→ **What you are asked to do**:
Entries follow. Give back exactly the lines starting at the one containing "Given: Open the 更多 menu in the sidebar" and ending at the one containing "The width and", and no other lines.

→ **Entries shown**:

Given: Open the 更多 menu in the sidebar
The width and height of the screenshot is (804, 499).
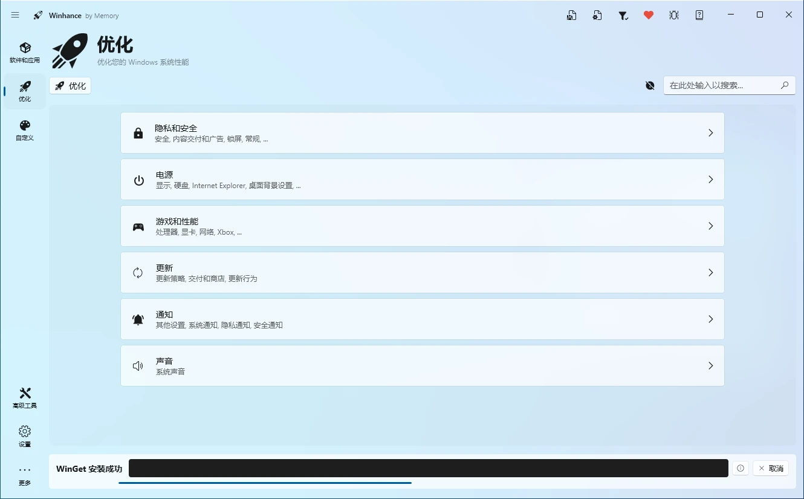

--

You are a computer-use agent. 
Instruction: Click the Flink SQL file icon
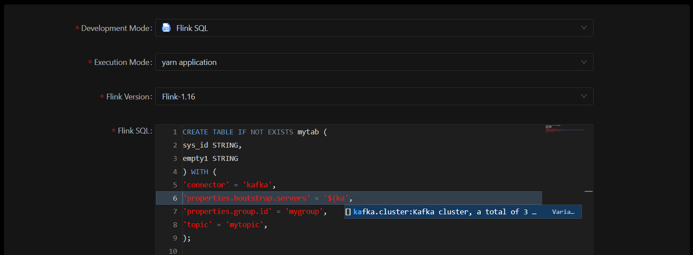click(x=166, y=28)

→ **Problem solution**:
Given: Open the 更多 menu in the sidebar
The width and height of the screenshot is (804, 499).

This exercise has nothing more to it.